[Start of Attachment]

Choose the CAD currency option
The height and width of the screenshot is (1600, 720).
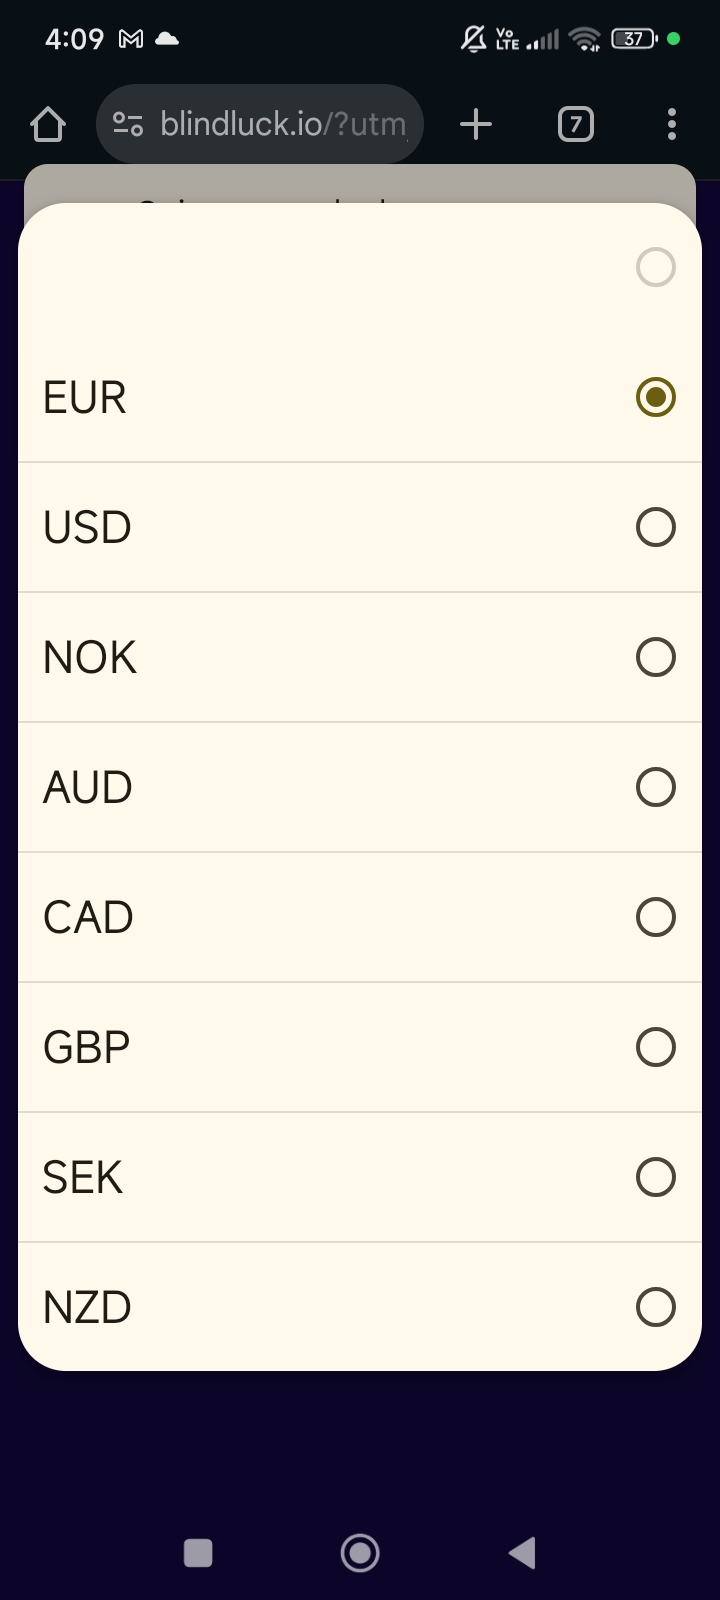click(x=88, y=917)
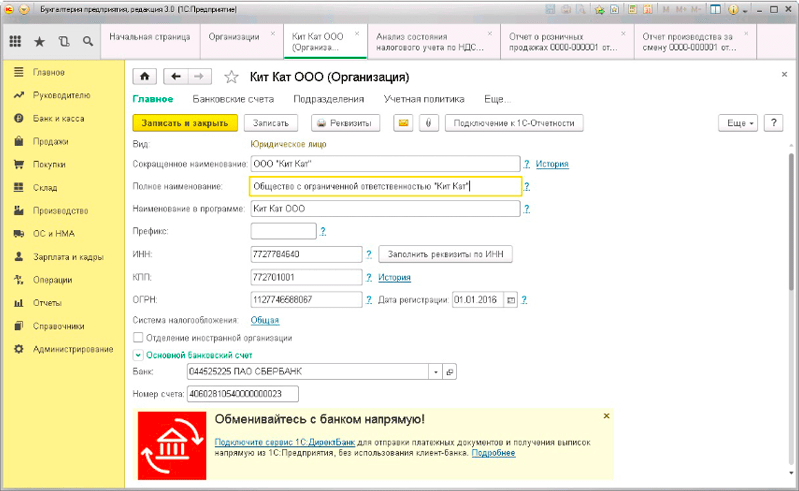
Task: Navigate back with the left arrow
Action: click(176, 77)
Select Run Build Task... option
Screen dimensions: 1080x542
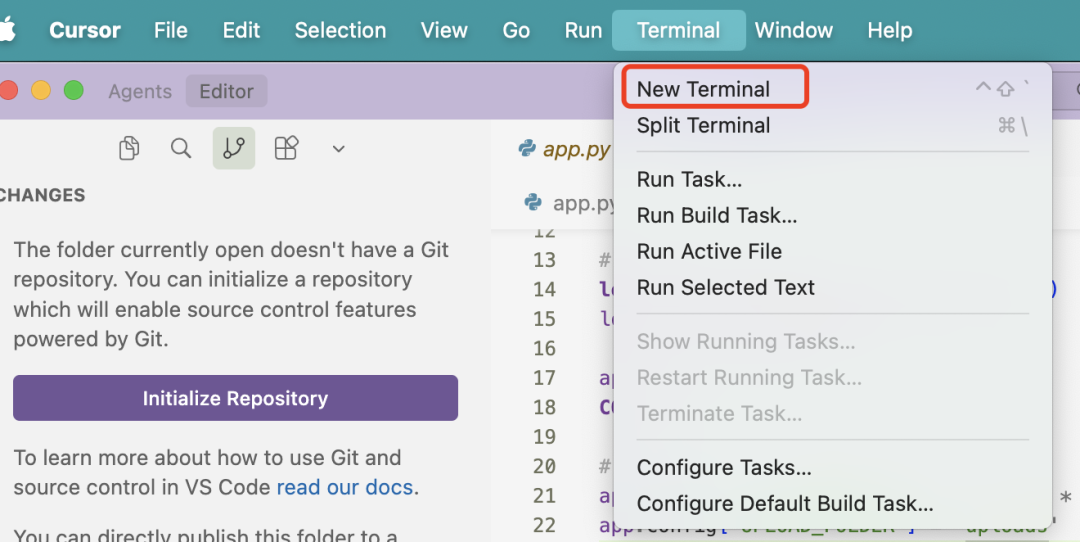[x=716, y=215]
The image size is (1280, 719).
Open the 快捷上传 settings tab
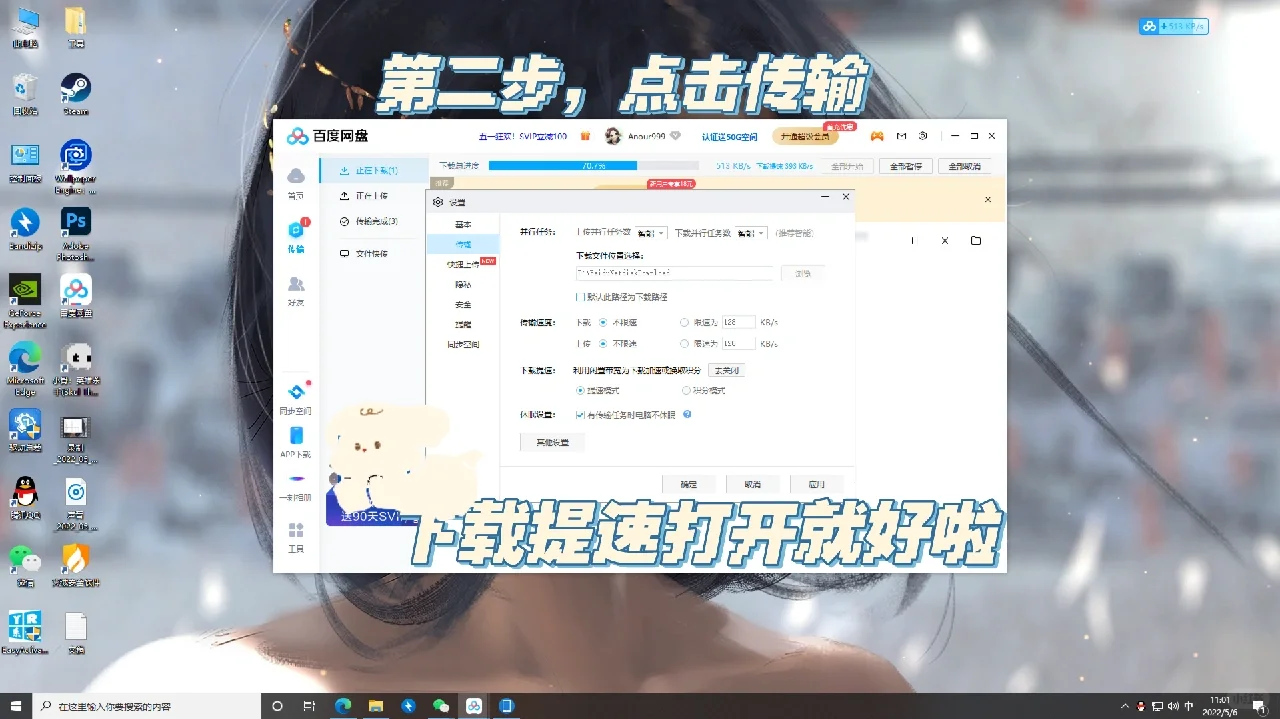coord(463,262)
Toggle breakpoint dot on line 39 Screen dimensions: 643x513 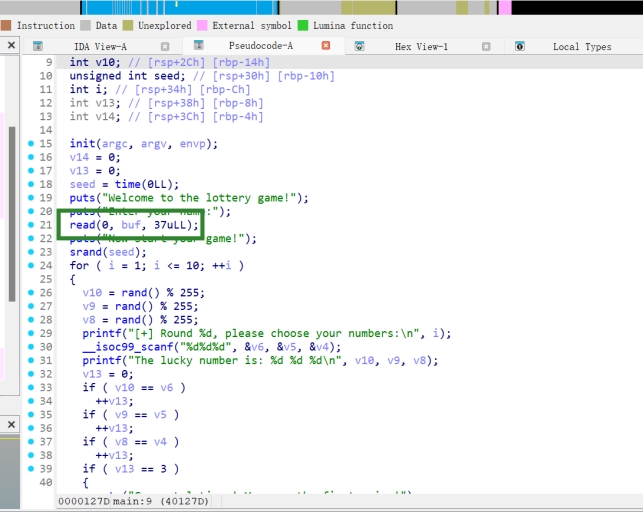tap(31, 468)
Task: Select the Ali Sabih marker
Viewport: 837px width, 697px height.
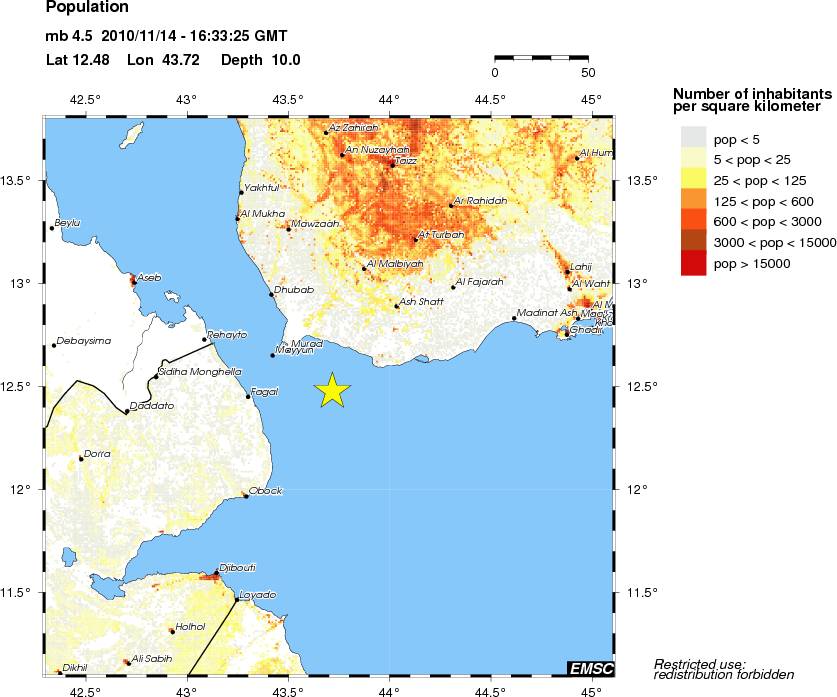Action: tap(126, 662)
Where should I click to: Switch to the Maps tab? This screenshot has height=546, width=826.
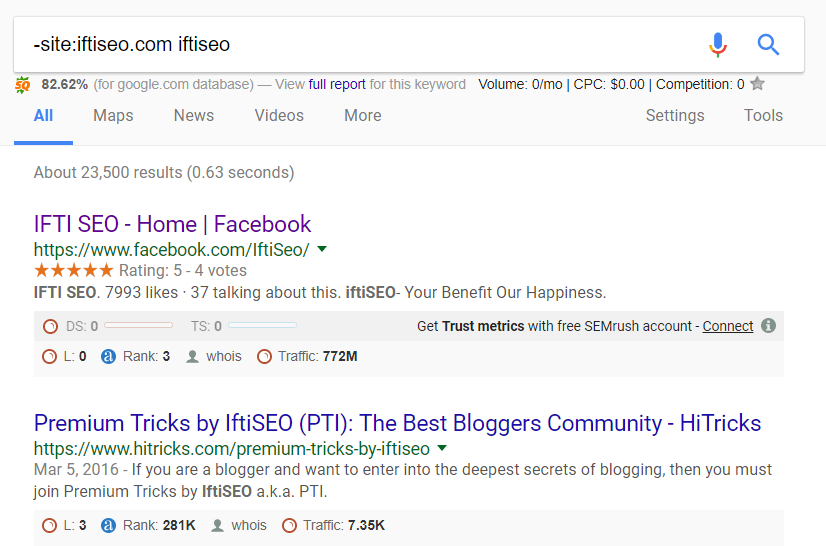(x=113, y=116)
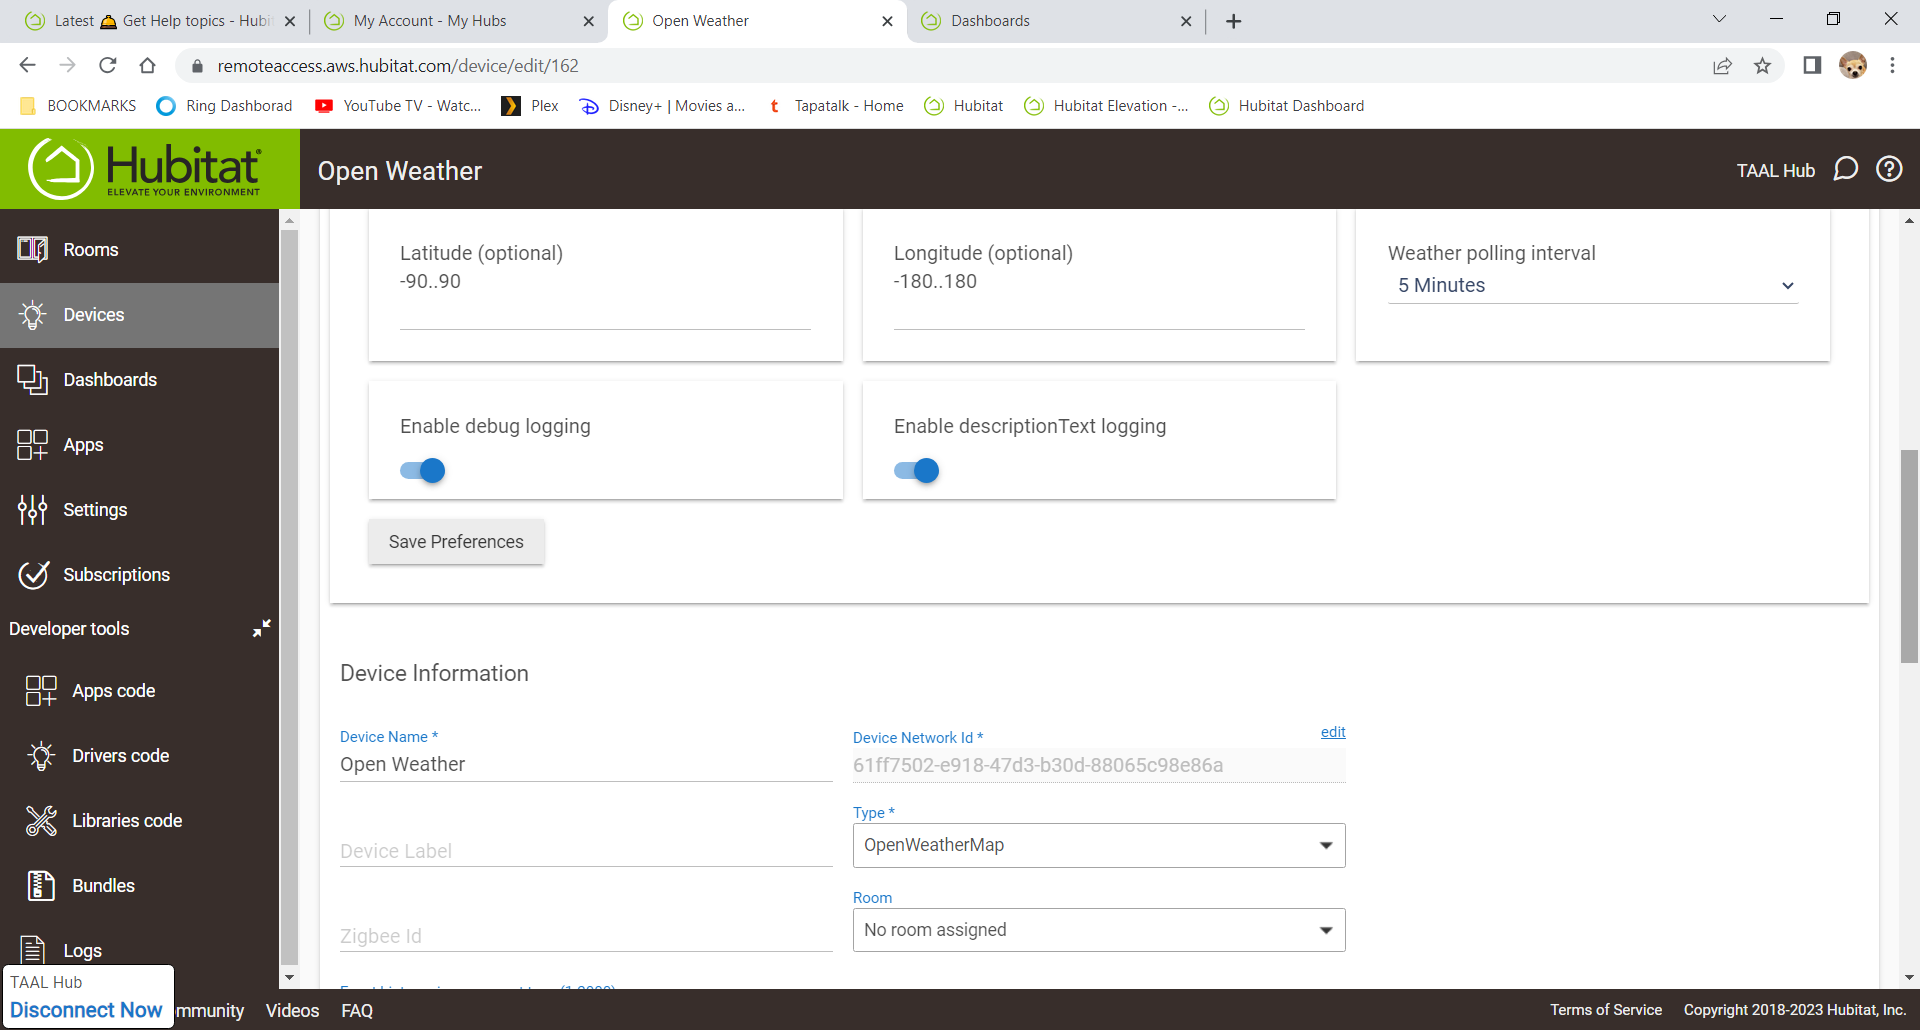The width and height of the screenshot is (1920, 1030).
Task: Click the Device Label input field
Action: [x=585, y=851]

[End of Attachment]

Please return, exactly and with pictures omitted, the lines from the line holding "Viewport: 837px width, 697px height." through the end of the data above, inclusive.

Viewport: 837px width, 697px height.
Action: tap(126, 662)
Where should I click to: Switch to the Maps tab? This screenshot has height=546, width=826.
(x=113, y=116)
The width and height of the screenshot is (1920, 1030).
Task: Click the Device Label input field
Action: [x=585, y=851]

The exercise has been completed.